FastCDC

raw JSON →
1.7.0 verified Fri May 01 auth: no python

FastCDC is a pure Python implementation of the Fast Content-Defined Chunking (CDC) algorithm, providing variable-size chunking based on content similarity. Current version is 1.7.0, supporting Python 3.7+.

pip install fastcdc
error ModuleNotFoundError: No module named 'fastcdc'
cause fastcdc is not installed.
fix
Run 'pip install fastcdc'.
error TypeError: 'FastCDC' object is not callable
cause Trying to call the class instance directly instead of using .chunk() method.
fix
Use 'cdc.chunk(data)' instead of 'cdc(data)'.
gotcha The chunk() method returns an iterator of tuples (offset, length, hash). The chunk data must be fetched separately from the original bytes via data[offset:offset+length].
fix Use data[offset:offset+length] to get chunk bytes after receiving offset and length.
gotcha The hash object is a bytes object of length 8 (64-bit) by default. This may not be suitable for deduplication at scale; consider using a custom hash function or additional hashing.
fix For stronger hashing, pass a custom hash function to FastCDC or re-hash the chunk bytes with SHA-256.

Demonstrates basic usage: instantiate FastCDC with average chunk size, then chunk bytes.

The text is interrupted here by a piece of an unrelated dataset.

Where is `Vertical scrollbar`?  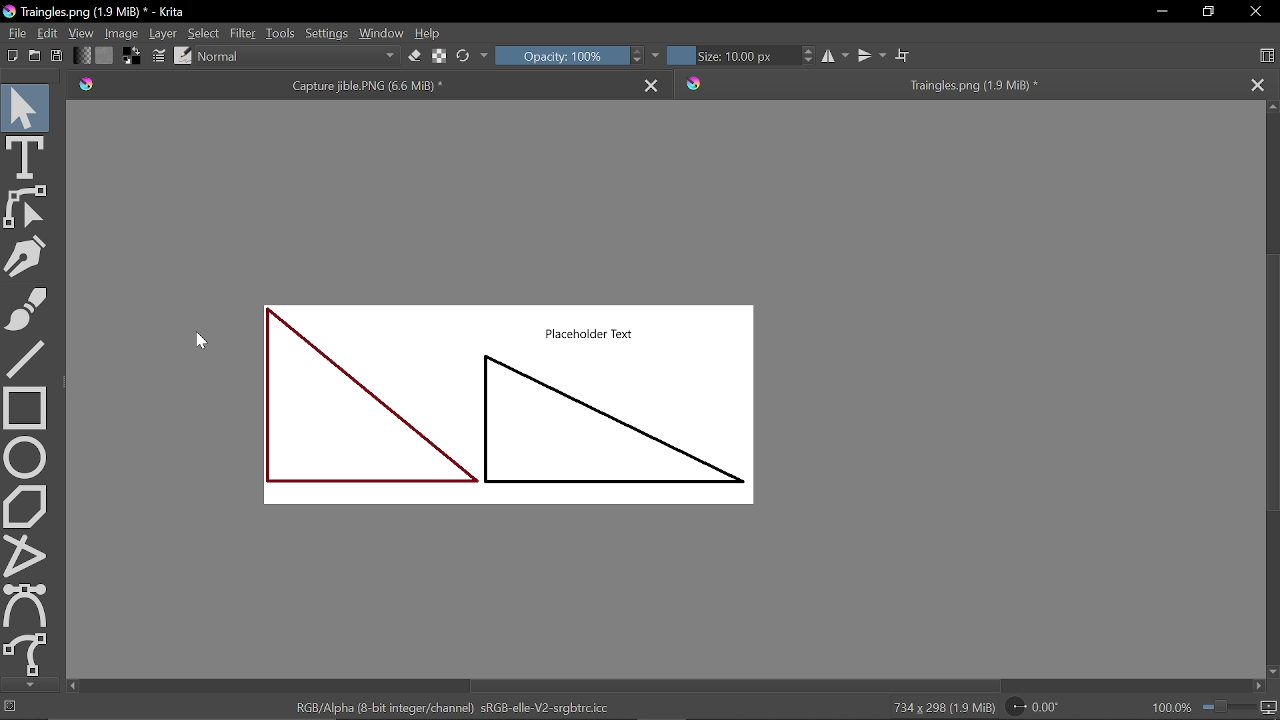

from fastcdc import FastCDC

# Create a FastCDC instance with desired average chunk size
cdc = FastCDC(avg_size=4096)  # 4KB average chunk size

# Chunk a bytes object
data = b"""Some large binary data repeated many times to demonstrate chunking.""" * 100
chunks = list(cdc.chunk(data))

print(f"Number of chunks: {len(chunks)}")
for offset, length, chunk_hash in chunks[:3]:
    print(f"Offset: {offset}, Length: {length}, Hash: {chunk_hash.hex()}")